Second, the convention was a response to the growth of Stalinism in Central and Eastern Europe and was designed to protect the member states of the Council of Europe from communist subversion. This, in part, explains the constant references to values and principles that are "necessary in a democratic society" throughout the convention, despite the fact that such principles are not in any way defined within the convention itself.[9] Consequently, the convention was principally conceived, at the time of its creation, as an "anti-totalitarian" measure to help stabilise social democracies in Western Europe, rather than as a specific reaction to the legacy of Nazism and the Holocaust. This approach was a continuation of Atlanticist beliefs from World War II and the early Cold War which called for the defence of democracy against all forms of authoritarianism.[10]

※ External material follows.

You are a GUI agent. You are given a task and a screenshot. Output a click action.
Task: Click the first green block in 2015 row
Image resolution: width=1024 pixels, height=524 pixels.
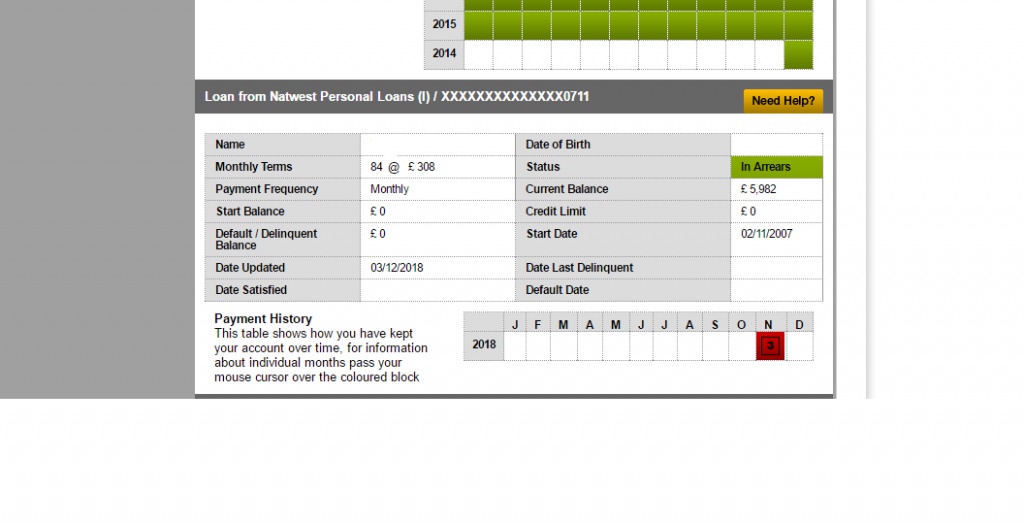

From 7 to 10 May 1948, politicians including Winston Churchill, François Mitterrand, and Konrad Adenauer, as well as civil society representatives, academics, business leaders, trade unionists, and religious leaders convened the Congress of Europe in The Hague. At the end of the Congress, a declaration and following pledge to create the convention was issued. The second and third articles of the pledge state: "We desire a Charter of Human Rights guaranteeing liberty of thought, assembly and expression as well as right to form a political opposition. We desire a Court of Justice with adequate sanctions for the implementation of this Charter."[11]
The convention was drafted by the Council of Europe after the Second World War and Hague Congress. Over 100 parliamentarians from the twelve member states of the Council of Europe gathered in Strasbourg in the summer of 1949 for the first-ever meeting of the council's Consultative Assembly to draft a "charter of human rights" and to establish a court to enforce it. British MP and lawyer Sir David Maxwell-Fyfe, the chair of the Assembly's Committee on Legal and Administrative Questions, was one of its leading members and guided the drafting of the convention, based on an earlier draft produced by the European Movement. As a prosecutor at the Nuremberg Trials, he had seen first-hand of a binding international court.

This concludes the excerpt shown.